TEXT SECTION>
===
Earlier this week, a friend who works in the entertainment industry told me that at the point when the curtain goes up on a Broadway show or the band emerges from the wings at a sold-out concert arena, the team behind the scenes must rely principally on instinct. He explained that in show business, the number of “moving parts”—including performers, staff, equipment, patrons and oversized egos—can combine in strange ways that put the show at risk of not going on. According to this theater veteran, the keys to cultivating the instincts necessary to survive the unexpected include:
- Obsessive focus on the details of the event or performance before the performance begins. Best in class performers rehearse until they can’t imagine any further benefit from practice;
- A willingness to imagine a wide range of less than optimal conditions, from excessive heat, to the failure of heating/cooling or safety equipment, or sudden illness by a lead actor or musician (think “understudy”); and
- An “all in” mindset. My colleague explained that hesitancy is the Achilles heel of both seasoned performers and stage hands. “When it’s time to perform, everyone on the team must be ‘all in,’ or the entire performance is at risk of failing.”
As I listened to the wisdom of a professional from a world that seems light years from the nonprofit and social services sectors, I realized that honing instincts is absolutely vital to keener risk awareness and best in class risk management. Human beings aren’t particularly good at predicting the future. Since we’re unable to accurately predict the future downside risks our organizations will face, we must learn to hone and rely on our instincts. When the unavoidable happens, instincts may matter most.
Teams that thrive are the ones that have rehearsed obsessively, have imagined the failure of several controls at the same time, and are truly willing to be “all in” and resist the comfort of hesitation. Nonprofits led by instinctual risk champions are in the best position to thrive in the face of difficulty, and to navigate hairpin turns on the unmapped road of organizational life.
Follow these tips for honing your instincts, so your nonprofit can rock every show it puts on:
- Rehearse more than you need or want to!
- Create contingency plans that anticipate multiple controls failing at once. The crisis you face on the day of show may not be the one you planned for, but your preparation will inspire confidence and enable your band or cast members to act with unity.
===
[Word and element locating data]

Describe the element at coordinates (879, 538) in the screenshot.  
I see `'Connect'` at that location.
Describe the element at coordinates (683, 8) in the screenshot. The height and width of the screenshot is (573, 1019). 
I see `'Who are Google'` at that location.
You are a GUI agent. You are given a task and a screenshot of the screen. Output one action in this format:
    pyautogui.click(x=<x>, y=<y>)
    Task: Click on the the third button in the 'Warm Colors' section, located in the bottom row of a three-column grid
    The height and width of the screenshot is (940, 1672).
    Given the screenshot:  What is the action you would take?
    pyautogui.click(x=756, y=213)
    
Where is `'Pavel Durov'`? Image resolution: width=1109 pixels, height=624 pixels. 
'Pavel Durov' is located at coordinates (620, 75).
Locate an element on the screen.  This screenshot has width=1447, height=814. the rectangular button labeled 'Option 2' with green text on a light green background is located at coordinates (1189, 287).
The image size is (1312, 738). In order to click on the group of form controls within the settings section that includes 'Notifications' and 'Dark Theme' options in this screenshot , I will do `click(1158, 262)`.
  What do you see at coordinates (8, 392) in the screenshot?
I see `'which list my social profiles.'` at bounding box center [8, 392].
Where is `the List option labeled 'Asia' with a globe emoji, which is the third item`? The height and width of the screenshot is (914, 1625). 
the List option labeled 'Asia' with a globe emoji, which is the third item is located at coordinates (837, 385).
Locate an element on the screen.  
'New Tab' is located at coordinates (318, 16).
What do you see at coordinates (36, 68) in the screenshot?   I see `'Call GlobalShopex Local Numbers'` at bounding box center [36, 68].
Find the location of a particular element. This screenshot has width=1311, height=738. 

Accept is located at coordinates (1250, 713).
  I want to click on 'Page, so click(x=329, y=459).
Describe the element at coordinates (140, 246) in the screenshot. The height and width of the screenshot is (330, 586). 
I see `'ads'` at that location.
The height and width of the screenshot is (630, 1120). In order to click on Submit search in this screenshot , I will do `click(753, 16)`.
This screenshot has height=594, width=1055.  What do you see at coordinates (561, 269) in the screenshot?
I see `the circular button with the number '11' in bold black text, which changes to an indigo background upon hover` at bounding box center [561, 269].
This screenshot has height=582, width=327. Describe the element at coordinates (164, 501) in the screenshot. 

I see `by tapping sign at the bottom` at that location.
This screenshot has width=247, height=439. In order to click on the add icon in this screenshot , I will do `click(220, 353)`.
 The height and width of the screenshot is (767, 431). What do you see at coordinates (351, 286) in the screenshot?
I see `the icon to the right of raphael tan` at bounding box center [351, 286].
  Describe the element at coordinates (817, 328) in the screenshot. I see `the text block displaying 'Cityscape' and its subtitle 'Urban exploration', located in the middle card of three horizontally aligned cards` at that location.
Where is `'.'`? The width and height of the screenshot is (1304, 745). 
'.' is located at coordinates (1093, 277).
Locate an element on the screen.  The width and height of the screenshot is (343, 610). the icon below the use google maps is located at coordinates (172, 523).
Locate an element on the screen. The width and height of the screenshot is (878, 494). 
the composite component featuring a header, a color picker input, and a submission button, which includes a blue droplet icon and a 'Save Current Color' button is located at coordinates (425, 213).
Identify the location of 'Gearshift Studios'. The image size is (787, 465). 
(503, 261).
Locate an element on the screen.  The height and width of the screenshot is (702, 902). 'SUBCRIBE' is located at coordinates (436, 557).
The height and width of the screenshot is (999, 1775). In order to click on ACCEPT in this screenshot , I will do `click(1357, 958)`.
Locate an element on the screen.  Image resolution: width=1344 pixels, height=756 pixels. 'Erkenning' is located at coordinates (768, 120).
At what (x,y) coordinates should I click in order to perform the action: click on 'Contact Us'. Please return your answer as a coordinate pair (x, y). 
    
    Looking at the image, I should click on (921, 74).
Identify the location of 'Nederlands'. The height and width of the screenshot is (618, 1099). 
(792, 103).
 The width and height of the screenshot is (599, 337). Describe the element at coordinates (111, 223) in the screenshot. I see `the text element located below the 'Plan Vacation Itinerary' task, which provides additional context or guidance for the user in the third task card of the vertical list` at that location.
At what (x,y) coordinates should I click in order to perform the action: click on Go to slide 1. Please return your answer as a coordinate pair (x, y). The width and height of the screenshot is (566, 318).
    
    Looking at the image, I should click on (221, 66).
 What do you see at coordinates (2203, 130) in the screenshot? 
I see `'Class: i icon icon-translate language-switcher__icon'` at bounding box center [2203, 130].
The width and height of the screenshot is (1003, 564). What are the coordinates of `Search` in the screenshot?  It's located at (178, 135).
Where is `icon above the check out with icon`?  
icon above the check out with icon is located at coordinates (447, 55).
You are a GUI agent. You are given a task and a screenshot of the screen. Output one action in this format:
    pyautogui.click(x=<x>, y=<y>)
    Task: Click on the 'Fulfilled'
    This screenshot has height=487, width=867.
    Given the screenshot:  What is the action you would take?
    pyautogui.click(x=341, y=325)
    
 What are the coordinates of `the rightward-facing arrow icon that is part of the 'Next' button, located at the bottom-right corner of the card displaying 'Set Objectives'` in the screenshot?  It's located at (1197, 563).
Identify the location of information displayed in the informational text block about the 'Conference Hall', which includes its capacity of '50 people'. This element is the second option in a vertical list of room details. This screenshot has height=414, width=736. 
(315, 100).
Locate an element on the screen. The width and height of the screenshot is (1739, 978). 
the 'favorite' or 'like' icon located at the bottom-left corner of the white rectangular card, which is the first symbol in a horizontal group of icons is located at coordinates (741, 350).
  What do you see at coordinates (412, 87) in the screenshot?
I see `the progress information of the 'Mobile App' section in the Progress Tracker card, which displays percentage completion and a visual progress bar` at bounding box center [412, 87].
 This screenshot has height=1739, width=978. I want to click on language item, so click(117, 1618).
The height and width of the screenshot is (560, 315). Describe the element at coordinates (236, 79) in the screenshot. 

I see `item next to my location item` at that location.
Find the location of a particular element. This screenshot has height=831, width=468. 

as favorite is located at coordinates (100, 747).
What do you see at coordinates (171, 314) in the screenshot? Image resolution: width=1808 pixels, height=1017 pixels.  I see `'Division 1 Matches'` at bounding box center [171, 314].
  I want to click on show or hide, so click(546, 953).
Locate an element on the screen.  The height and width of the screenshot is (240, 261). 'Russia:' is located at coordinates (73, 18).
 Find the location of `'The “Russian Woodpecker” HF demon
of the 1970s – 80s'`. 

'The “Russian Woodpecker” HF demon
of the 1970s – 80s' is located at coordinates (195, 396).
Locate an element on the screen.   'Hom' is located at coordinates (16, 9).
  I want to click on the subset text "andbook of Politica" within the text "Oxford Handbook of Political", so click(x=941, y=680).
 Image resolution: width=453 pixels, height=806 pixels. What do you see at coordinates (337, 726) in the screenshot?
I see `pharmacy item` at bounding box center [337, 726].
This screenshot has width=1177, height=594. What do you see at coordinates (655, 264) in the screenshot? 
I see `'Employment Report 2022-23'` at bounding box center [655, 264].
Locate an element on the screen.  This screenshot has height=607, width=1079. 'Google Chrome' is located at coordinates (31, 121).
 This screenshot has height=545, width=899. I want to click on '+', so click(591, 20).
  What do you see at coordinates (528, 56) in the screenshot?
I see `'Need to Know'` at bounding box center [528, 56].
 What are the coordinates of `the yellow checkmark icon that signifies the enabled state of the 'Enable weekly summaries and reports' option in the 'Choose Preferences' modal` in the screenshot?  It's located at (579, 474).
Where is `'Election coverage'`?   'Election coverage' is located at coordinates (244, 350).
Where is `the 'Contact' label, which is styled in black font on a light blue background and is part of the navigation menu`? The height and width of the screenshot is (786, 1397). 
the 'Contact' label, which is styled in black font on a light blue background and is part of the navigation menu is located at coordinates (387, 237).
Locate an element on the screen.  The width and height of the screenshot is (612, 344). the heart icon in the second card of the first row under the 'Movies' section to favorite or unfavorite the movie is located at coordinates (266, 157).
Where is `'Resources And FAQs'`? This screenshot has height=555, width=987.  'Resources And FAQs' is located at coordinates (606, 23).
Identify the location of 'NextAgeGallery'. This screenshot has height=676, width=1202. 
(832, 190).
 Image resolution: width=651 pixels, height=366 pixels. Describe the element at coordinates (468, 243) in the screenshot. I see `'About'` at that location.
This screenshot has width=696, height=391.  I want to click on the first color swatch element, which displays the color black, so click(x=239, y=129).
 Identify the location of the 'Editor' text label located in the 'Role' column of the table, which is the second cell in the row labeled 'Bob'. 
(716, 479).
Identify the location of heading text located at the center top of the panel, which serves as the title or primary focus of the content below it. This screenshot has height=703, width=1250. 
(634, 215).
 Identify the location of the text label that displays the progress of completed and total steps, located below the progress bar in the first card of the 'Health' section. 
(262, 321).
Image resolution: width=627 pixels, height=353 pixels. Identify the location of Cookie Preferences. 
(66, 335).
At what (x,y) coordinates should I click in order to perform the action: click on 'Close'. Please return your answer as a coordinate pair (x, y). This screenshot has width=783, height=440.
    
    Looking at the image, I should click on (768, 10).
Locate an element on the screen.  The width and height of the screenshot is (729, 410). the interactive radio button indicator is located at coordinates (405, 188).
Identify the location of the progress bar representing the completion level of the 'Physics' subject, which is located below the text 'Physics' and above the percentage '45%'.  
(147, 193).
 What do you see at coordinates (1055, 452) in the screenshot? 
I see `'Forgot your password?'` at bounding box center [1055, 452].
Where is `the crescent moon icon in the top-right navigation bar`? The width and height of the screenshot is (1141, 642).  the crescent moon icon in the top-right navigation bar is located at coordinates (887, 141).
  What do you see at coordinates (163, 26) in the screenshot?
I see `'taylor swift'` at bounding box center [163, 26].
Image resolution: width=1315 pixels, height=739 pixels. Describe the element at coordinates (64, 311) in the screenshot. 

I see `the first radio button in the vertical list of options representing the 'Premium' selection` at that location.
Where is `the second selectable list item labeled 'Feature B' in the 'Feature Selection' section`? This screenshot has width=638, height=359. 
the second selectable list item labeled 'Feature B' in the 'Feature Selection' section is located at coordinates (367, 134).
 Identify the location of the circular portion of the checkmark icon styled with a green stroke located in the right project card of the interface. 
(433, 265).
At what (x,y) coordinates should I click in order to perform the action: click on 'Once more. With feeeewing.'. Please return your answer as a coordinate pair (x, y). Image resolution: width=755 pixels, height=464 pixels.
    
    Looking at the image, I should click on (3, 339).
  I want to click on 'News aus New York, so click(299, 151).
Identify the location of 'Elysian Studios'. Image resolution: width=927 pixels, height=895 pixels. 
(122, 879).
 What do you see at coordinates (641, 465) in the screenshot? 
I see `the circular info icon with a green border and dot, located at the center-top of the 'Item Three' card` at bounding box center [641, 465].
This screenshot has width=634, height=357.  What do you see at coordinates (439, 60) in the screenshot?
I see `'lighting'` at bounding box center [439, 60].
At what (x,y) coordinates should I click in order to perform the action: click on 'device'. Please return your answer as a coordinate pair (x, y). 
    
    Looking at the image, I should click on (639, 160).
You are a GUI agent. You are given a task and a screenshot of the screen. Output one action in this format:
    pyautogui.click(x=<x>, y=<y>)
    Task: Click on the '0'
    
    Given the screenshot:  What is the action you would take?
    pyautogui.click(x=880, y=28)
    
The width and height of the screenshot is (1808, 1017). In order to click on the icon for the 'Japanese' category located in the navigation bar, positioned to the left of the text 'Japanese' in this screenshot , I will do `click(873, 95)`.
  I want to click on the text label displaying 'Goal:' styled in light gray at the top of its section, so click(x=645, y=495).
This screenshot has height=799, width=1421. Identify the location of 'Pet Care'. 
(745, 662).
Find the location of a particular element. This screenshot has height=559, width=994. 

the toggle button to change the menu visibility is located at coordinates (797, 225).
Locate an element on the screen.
===
WHAT IS REQUIRED> From the piece on honing instincts for nonprofit risk management, write out the part that opens with the words containing "Teams that thrive" and closes with "or want to!".

TASK SOLUTION>
Teams that thrive are the ones that have rehearsed obsessively, have imagined the failure of several controls at the same time, and are truly willing to be “all in” and resist the comfort of hesitation. Nonprofits led by instinctual risk champions are in the best position to thrive in the face of difficulty, and to navigate hairpin turns on the unmapped road of organizational life.
Follow these tips for honing your instincts, so your nonprofit can rock every show it puts on:
- Rehearse more than you need or want to!